THE RECORDS —
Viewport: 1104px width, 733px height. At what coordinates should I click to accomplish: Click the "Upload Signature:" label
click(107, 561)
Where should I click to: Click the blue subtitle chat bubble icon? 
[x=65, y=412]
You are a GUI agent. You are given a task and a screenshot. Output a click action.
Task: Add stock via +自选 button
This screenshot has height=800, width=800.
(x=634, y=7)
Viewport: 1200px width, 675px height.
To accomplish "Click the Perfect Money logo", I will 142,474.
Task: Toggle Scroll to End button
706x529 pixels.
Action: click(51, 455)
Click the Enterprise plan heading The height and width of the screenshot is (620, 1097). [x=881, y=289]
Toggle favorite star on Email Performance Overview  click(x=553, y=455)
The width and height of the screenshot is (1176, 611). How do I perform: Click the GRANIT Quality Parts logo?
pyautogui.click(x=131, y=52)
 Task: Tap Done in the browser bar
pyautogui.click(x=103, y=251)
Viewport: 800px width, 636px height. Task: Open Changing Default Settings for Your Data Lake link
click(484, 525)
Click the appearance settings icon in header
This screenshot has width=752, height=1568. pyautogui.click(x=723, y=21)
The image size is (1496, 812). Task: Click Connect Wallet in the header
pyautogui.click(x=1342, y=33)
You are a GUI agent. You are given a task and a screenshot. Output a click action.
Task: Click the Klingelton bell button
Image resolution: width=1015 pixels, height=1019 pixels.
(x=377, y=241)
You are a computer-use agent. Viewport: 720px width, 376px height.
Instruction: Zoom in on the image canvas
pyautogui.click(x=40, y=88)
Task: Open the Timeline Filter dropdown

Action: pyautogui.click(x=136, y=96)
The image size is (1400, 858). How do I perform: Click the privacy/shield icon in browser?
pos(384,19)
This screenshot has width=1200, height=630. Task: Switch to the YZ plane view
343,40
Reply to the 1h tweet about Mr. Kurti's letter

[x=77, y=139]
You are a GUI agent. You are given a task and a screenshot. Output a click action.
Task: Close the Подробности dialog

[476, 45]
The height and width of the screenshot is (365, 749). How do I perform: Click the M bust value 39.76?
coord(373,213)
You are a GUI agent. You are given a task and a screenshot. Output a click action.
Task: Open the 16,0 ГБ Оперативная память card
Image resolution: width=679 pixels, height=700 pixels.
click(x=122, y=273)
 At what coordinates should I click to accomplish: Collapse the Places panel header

PROMPT — Copy all lines from the material that include "Toggle".

SOLUTION BELOW —
Task: Toggle Scroll to End button
Toggle favorite star on Email Performance Overview  click(x=553, y=455)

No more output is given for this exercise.